My goodness ...how Ireland's craft beers are causing a global splash
Irish brewers mastering their craft and ready to take on the world ahead of festival weekend
Ireland is no longer just home to the black stuff - as an explosion in interest in craft beers has led to the creation of unique brews which are taking the world by storm.
Beers made using heather, instead of hops, and chocolate-coffee flavoured batches are among some of the more unique blends that Irish craft breweries are about to unleash on the Irish market, having gone down a treat in the US.
The interest in craft beers has come after a leading travel magazine included Dublin among its top 10 best European cities for beer drinkers to wet their beaks.
Editors from 'Conde Nast Traveller', a hugely respected US publication and advice website, have heaped particular praise on the country's ever-growing microbrewery industry, in addition to the traditional tourism favourites.
"Inside the Guinness Storehouse at the iconic St James's Gate Brewery, you can stand at the bottom of the world's largest pint glass, learn about the brewing process step-by-step, see exhibits on storage and advertising and try your hand at pouring a pint."
"If microbrews are more your style, check out The Porterhouse, which brews and serves its beers in Dublin's Temple Bar district."
The ringing endorsement comes ahead of the fifth annual craft brewery festival at the RDS in Dublin, which starts tomorrow and runs until Saturday. It bodes well for the country's fledgling breweries, which are tapping into the changing tastes and thirsts of the Irish drinking public.
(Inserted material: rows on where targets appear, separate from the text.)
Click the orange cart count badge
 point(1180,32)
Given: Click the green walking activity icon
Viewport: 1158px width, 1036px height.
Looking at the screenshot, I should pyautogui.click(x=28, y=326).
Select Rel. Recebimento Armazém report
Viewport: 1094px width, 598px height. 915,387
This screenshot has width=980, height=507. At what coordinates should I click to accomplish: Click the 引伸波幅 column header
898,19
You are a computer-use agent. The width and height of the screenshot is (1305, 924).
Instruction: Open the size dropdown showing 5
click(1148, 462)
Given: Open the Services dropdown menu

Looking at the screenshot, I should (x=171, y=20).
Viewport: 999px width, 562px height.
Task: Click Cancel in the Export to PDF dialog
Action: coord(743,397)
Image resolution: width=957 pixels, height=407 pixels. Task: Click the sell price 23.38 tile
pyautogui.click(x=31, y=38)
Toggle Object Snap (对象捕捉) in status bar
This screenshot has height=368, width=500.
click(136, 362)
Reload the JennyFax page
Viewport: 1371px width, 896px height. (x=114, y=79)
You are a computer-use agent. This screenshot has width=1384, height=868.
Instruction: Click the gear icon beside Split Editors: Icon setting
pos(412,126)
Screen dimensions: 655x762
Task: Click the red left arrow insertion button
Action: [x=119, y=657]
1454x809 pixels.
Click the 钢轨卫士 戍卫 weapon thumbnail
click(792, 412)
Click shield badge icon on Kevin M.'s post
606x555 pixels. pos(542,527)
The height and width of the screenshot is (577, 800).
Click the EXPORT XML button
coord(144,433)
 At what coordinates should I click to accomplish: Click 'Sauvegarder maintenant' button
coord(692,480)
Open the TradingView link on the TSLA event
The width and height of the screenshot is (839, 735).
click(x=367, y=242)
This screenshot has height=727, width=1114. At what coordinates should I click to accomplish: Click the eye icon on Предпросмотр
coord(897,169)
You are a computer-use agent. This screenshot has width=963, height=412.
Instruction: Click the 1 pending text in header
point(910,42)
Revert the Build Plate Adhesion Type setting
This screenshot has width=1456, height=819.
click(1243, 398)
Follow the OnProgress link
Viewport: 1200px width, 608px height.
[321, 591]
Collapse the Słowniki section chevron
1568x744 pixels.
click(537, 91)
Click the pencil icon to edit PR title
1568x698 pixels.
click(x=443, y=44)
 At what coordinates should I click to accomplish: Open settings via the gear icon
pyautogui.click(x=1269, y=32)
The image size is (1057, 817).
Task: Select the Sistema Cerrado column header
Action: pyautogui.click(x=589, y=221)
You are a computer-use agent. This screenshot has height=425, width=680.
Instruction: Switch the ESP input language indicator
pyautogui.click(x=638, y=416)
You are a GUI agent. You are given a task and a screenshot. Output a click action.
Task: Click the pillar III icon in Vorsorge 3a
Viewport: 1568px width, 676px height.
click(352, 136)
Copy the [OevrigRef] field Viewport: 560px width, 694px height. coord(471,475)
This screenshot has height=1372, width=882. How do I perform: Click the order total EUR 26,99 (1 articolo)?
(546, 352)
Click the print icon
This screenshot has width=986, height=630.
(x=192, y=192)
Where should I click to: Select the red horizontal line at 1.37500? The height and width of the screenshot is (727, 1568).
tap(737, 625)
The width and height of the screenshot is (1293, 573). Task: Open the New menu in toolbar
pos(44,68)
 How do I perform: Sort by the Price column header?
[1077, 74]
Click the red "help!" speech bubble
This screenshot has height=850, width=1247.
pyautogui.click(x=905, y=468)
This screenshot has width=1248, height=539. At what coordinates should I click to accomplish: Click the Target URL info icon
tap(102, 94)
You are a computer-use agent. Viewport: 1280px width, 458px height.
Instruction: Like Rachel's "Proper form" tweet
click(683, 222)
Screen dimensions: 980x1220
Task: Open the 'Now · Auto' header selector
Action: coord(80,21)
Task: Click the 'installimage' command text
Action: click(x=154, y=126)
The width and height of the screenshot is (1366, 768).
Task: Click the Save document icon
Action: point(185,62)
Since starting brewing in 2014, the White Hag Brewery, in Ballymote Co Sligo, has embarked on its ambitious mission to become "the best Irish craft beer in the world".
The company was the best-selling brewer at two craft festivals during its early days and has now expanded its range of products from seven beers to 12.
Among the range are some unique sour blends which "have been hugely popular" in the US market, and White Hag's managing director Paul Mullin says the stronger-tasting beers are starting to take off here as well.
"One thing we're doing now is we're serving a milk chocolate stout through a coffee rocket, which is like a big filter full of Cloud Picker coffee," Mr Mullin explained.
"It filters through the coffee and gives it a real strong taste and mixes really well with the milk chocolate and makes the stout really fresh. That has been really popular in the States."
The company is also about to use heather instead of hops in another unique ale as part of its range of 'gruit beers', where old-fashioned herbs and flowers are used to flavour beer.
The Ballymote beer will be on show at this weekend's Irish Craft Beer Festival which gets under way on Thursday.
More than 50 breweries and cider-makers make up this year's line-up, a 400pc increase on participants on 2011. Industry experts say there are a number of factors behind the explosion in interest in craft beers, with post-recession consumers looking for better value from the products for which they are forking out.
Shoppers generally, and craft drinkers particularly, are also now believed to be more keen to support local business, which is being reflected in the success of small and medium-sized breweries countrywide.
An array of local Irish artisan food and music talent will also be on display at the festival, while the Irish Craft Beer Economic Impact report by leading economist Bernard Feeney will also be unveiled.